On September 11, 2001, terrorists attacked the United States, killing thousands. The Postal Service helped keep the lines of communication open despite severe restrictions on commercial air operations during this tragic time.

As the Postal Service dealt with these challenges, a photo editor in Boca Raton, Florida, died from inhalation anthrax on October 5, 2001, the first known case in the United States since 1976. A week later, a media employee in New York City was diagnosed with cutaneous anthrax after opening a letter addressed to an NBC anchorman. On October 15, 2001, a letter postmarked in Trenton, New Jersey, was delivered to the Capitol Hill office of a U.S. Senator. The letter claimed to contain anthrax, and this proved to be true. The Postal Service then went to work with other agencies to deal with bioterrorism.
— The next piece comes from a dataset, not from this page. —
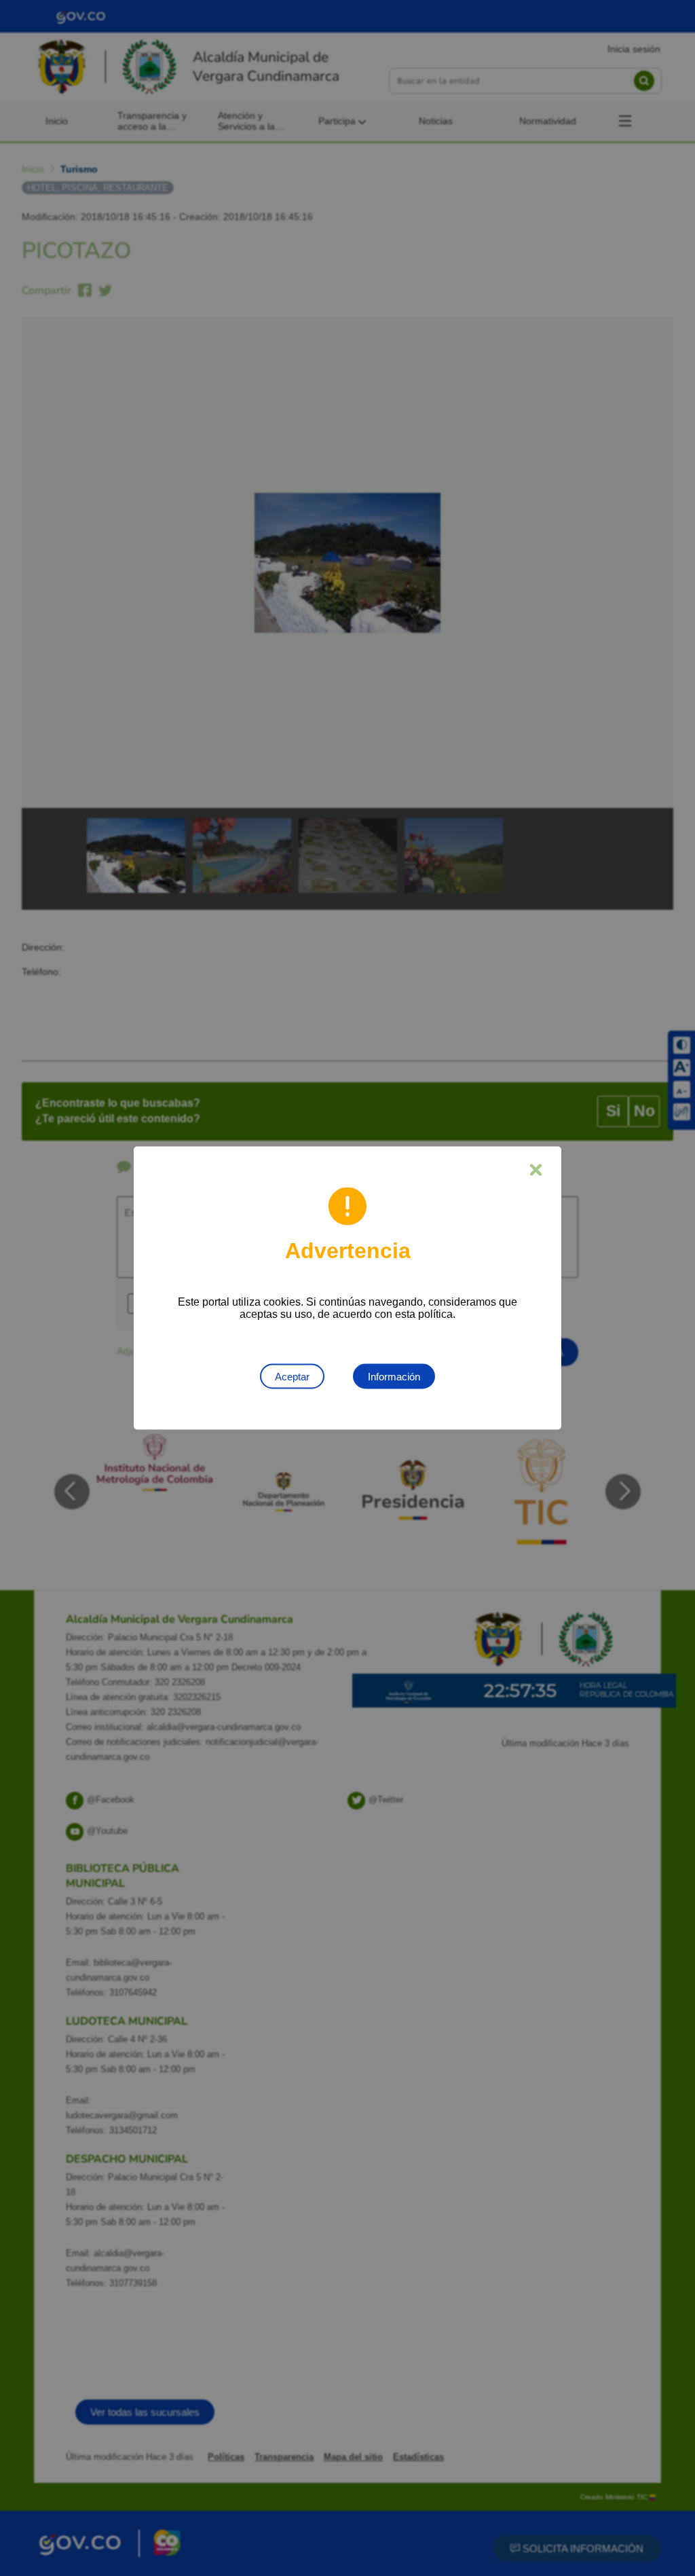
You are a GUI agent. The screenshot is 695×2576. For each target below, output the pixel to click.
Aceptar (292, 1376)
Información (394, 1376)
The Postal Service announced the formation of a mail security task force, headed by the Chief Postal Inspector; authorized its employees to wear protective gear; and considered ways to sanitize mail, including irradiating it with electron beams. The Postal Service also notified people at every mailing address about how to identify and handle suspicious letters and packages.

On October 21, 2001, Joseph P. Curseen, Jr., an employee at the Brentwood postal facility in Washington, D.C., that handled mail for Capitol Hill, was diagnosed with inhalation anthrax. That night, another employee, Thomas L. Morris, Jr., died from inhalation anthrax. The next morning, Curseen also died.
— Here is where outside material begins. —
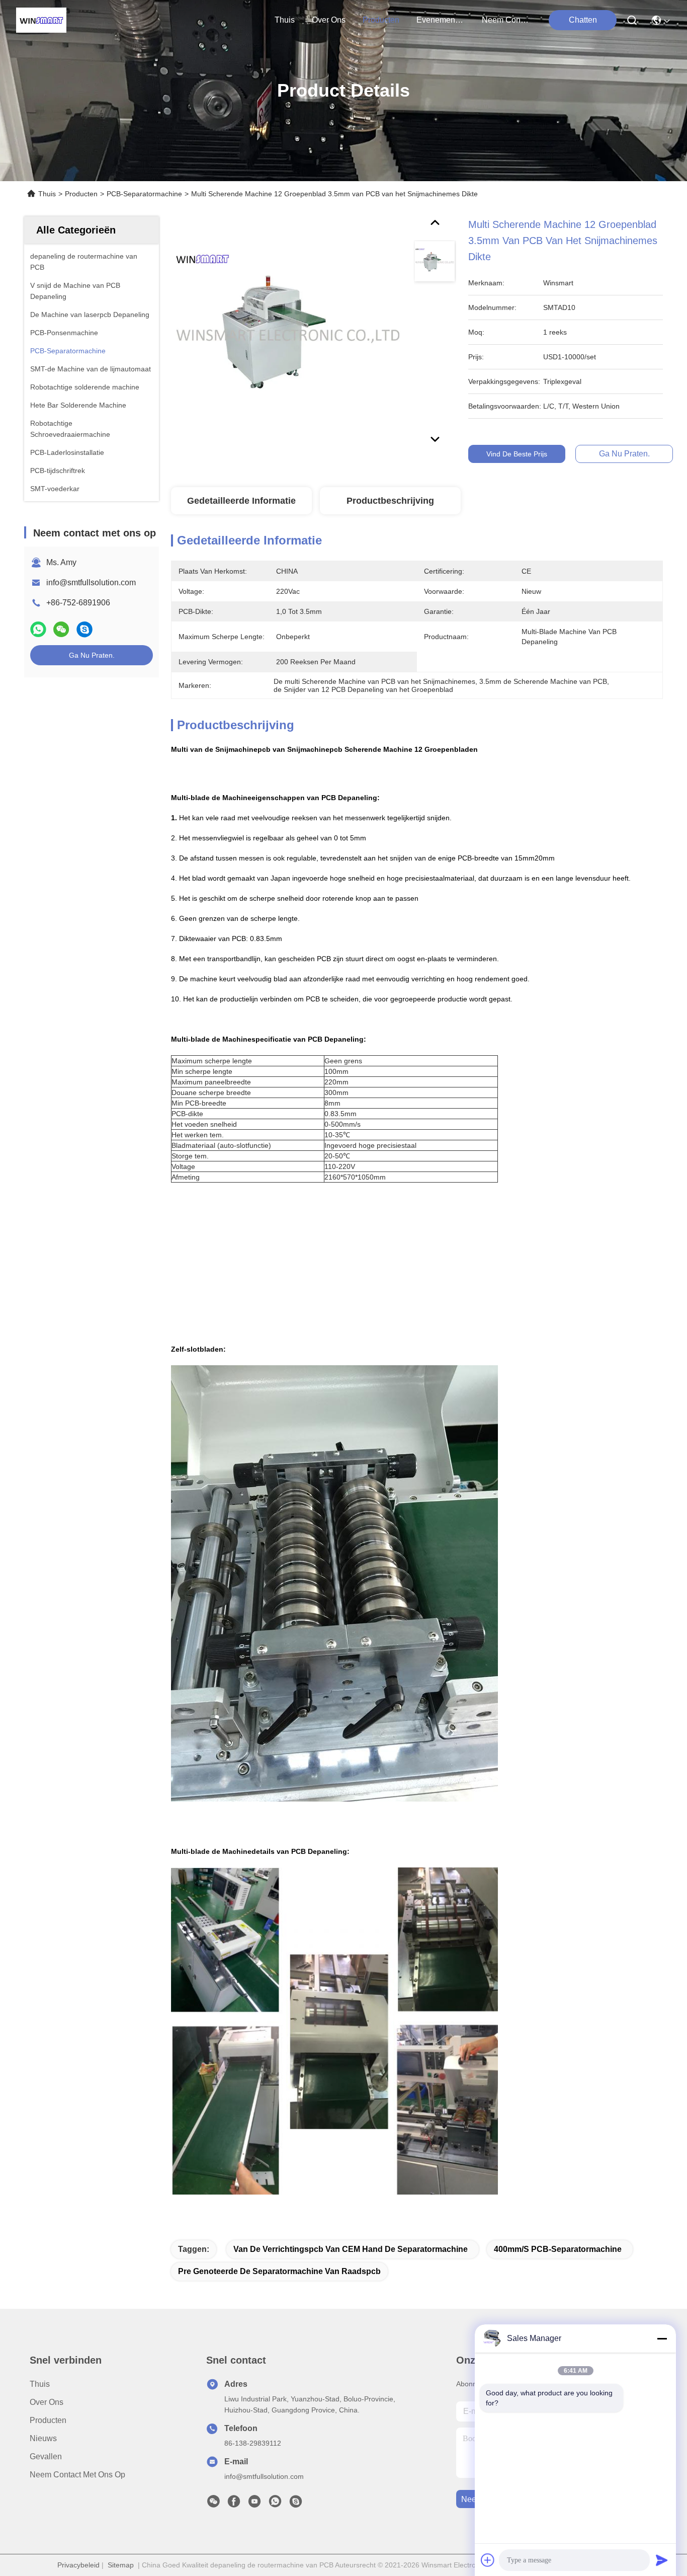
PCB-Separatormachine (144, 194)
Postmaster General John E. Potter announced the sad news, then stated:

 

800,000 Postal Service employees are using everything they’ve learned, doing everything humanly possible, to keep the mail safe and keep it moving. And we’re determined not to let terrorists stop us.51

 

By October 27, anthrax spores had been detected in other locations. All told, at least five deaths and several cases of anthrax poisoning are known.

In 2004, after multiple tests, the Postal Service began installing biohazard detection equipment to protect postal employees, customers, and the mail, and continues to work to strengthen the security of the mail.